Letter From The Editor: fall's twilight hour
With the the twilight of the fall semester now upon us, our final three issues for this season are once again dealing directly with issues both at home and abroad. As I have stressed in previous editions of The Corsair, what happens abroad has an effect at home.
In our Opinion section I explore a current crisis in Mexico. The disappearance and likely murder of 43 students by corrupt police forces and local drug gangs in the state of Guerrero, Mexico has sparked a nationwide wave of unrest.
As news begins to leak that President Obama is preparing to unveil a vast immigration reform package, which might finally provide a legally recognized status for at least five million immigrants, our next door neighbor is being shaken by this major social upheaval.
For us, it should be not only a wake-up call to the realities of life across the Rio Grande, but a clear reminder of why so many Mexican citizens (as well as Central Americans), risk themselves in crossing the border.
Mexico is a nation where the state itself is proving to be a crumbling shell hiding a rotten core. Years of sharp inequalities and near feudalism are reawakening the same rage that sparked the original 1910 Mexican Revolution, the first major upheaval of the 20th century before Russia or China. In fact, I highly recommend readers to head over to our campus library and check out the excellent, eloquent, bloody chronicle of that conflict, "Insurgent Mexico," written by the journalist John Reed (who was later played by Warren Beatty in one of my favorite movies, "Reds"). It is a bold, tragically heroic tale of a nation at arms against tyranny, and a landscape of peasants fighting for basic necessities such as land and bread.

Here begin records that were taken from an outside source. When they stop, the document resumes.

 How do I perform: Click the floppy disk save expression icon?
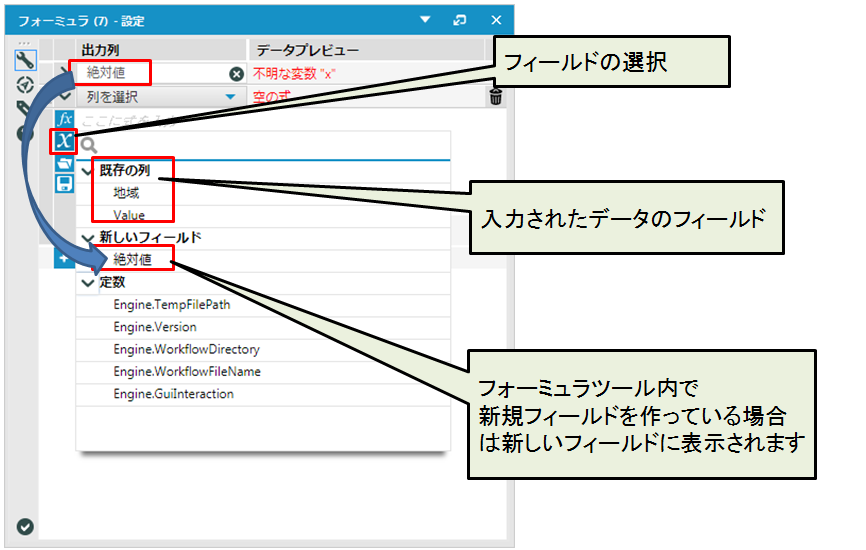coord(64,183)
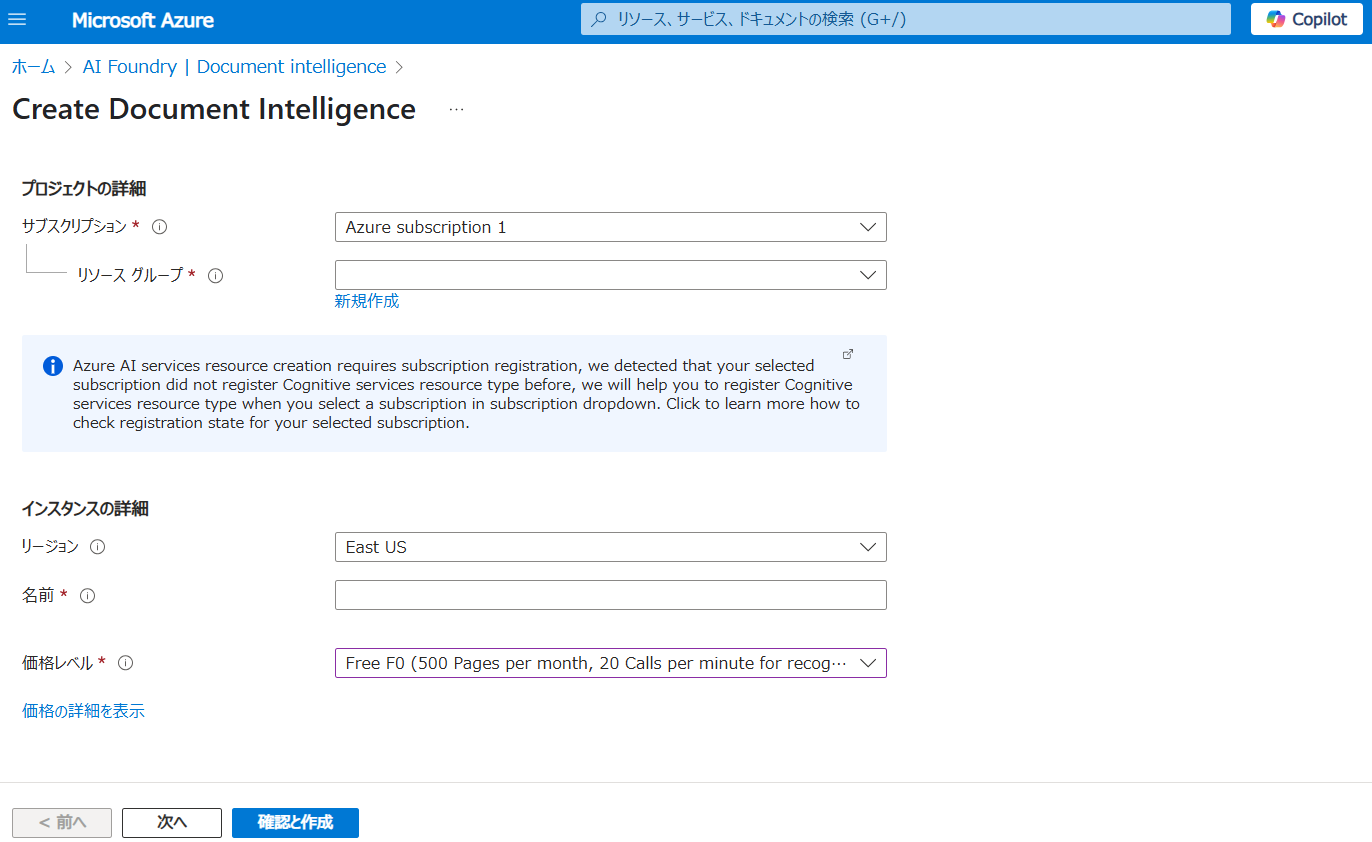The width and height of the screenshot is (1372, 842).
Task: Click the 価格レベル info icon
Action: click(x=124, y=662)
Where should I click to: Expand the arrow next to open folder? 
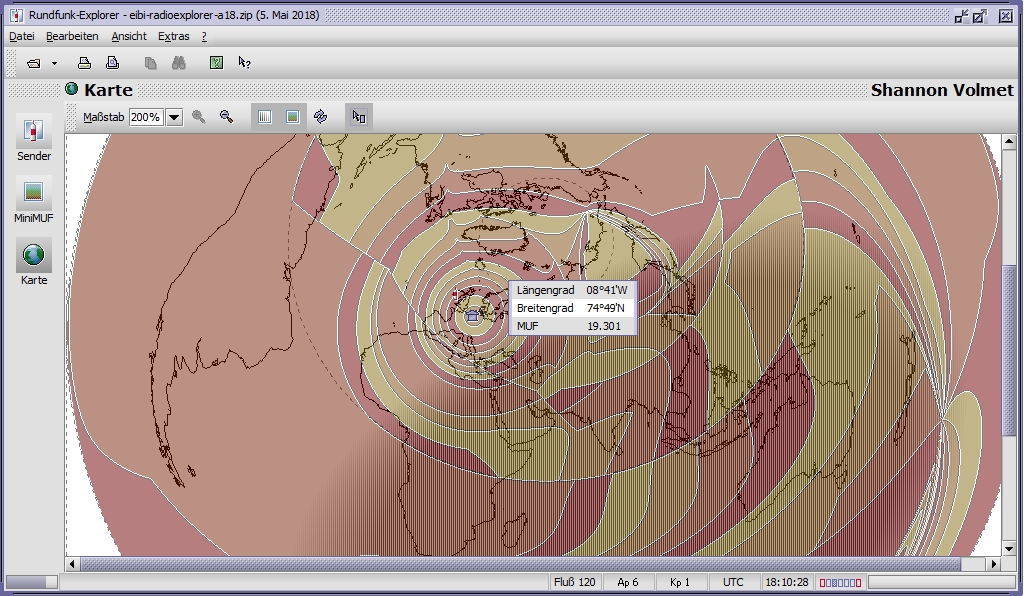pyautogui.click(x=54, y=63)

It is no joke to compare Mexico's social crisis to that of France in 1789, as the lavish oligarchy and political class live in a marble tower, oblivious to the lives of their subjects. Their subjects are beginning to set fire to their country. As the writer Carlos Fuentes dramatizes in his beautiful novel "The Death Of Artemio Cruz," the original revolution was hijacked and suffocated by Mexico's entrenched rulers. Now a new generation is feeling the call to correct the errors of it's history.
We as Americans, living in a country birthed in a revolutionary war against the British crown, should sympathize with our Mexican neighbors and support their struggle. It is a struggle against injustice, and that is universal.

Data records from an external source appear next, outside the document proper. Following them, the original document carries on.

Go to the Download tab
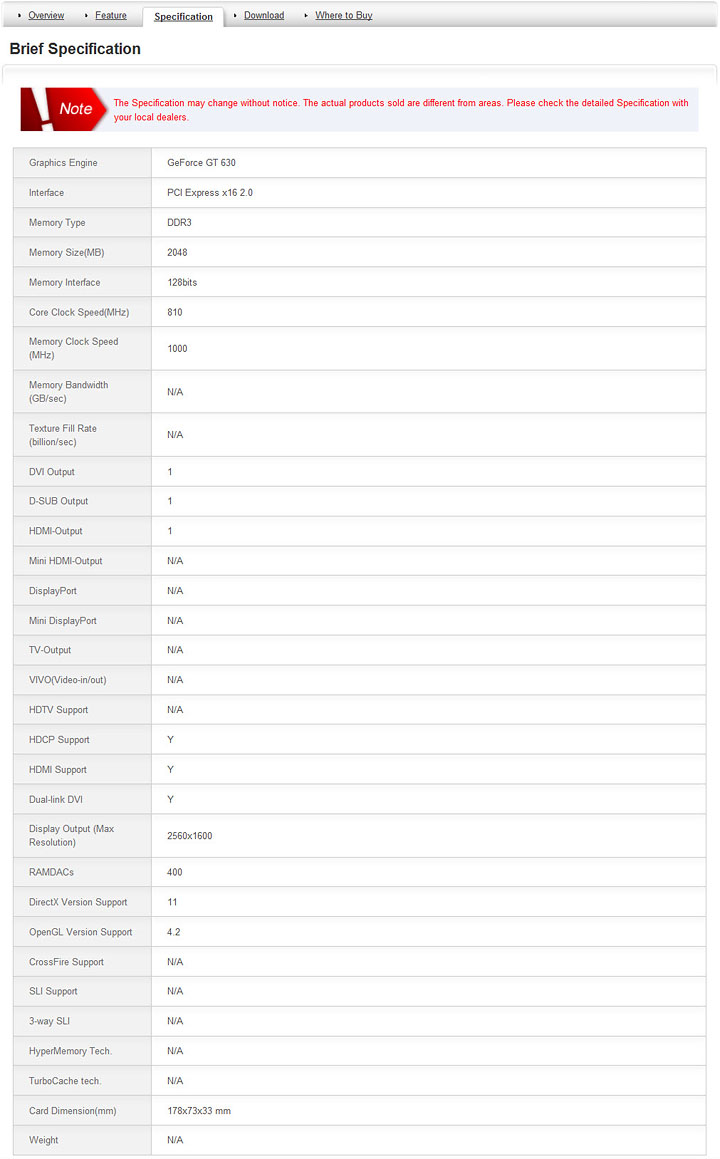Image resolution: width=720 pixels, height=1159 pixels. tap(264, 15)
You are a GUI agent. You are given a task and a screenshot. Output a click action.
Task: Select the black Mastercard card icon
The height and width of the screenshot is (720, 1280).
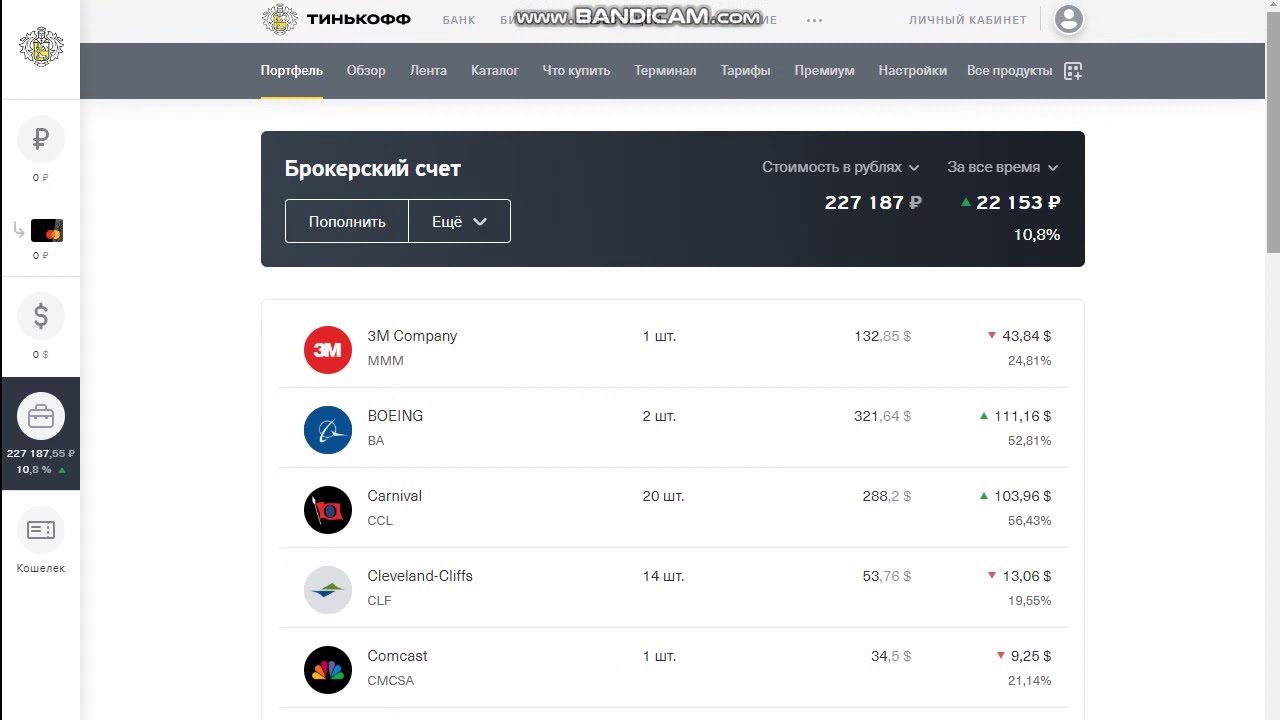[x=46, y=231]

Also in our Opinion section, Devin Page discusses the reality of sexual harassment on campus. It is a topic I discussed in detail in the letter from last week's issue, but it is also a topic that merits as much discussion as necessary. There is no excuse for harassment to be rampant on college campuses. Sometimes I wonder if we have evolved much from the ape swinging the bone in the opening of Stanley Kubrick's "2001: A Space Odyssey."

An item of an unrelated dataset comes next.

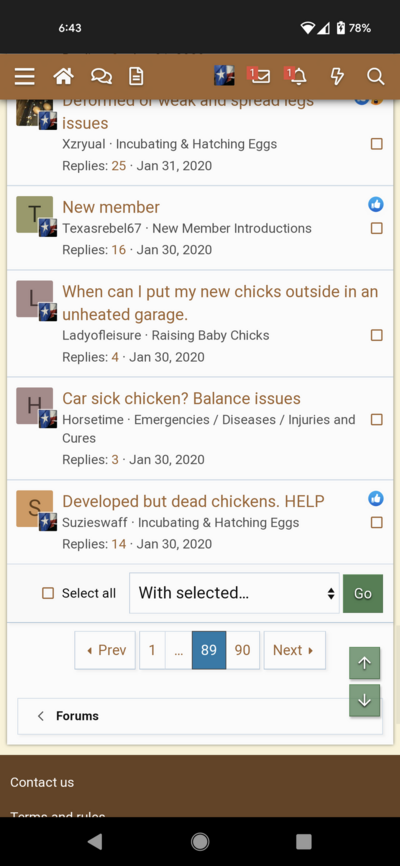Jump to page 90
Screen dimensions: 400x866
click(243, 650)
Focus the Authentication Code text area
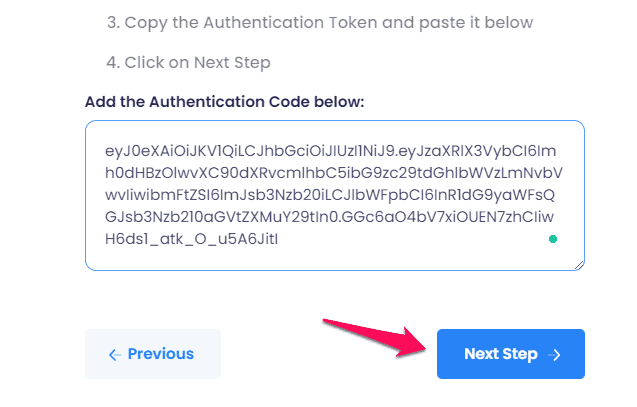The image size is (637, 407). [334, 195]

Other sections of this week's issue also provide insights into local art and theater culture. Local actress Tanna Frederick is interviewed about her role in a Santa Monica Playhouse production of "Train To Zakopane." Interviewing Frederick was an interesting experience because she began to open up about the difficulty of playing a brutal anti-semite in the play. Not only is her interview a discussion about the technique of acting, but of the fear of discovering our inner, more unpleasant selves. But as the Mexican masses are doing, it is always good to self-reflect.
The late Mexican poet Octavio Paz, who's centenary is being celebrated this year, once stressed the need for occasional solitude for a writer. In this way, the writer better understands his or her thoughts, and can reflect on decisions and the world. The Mexican people have been living in the solitude of repression and corruption for too long, now they are reflecting and beginning to break out.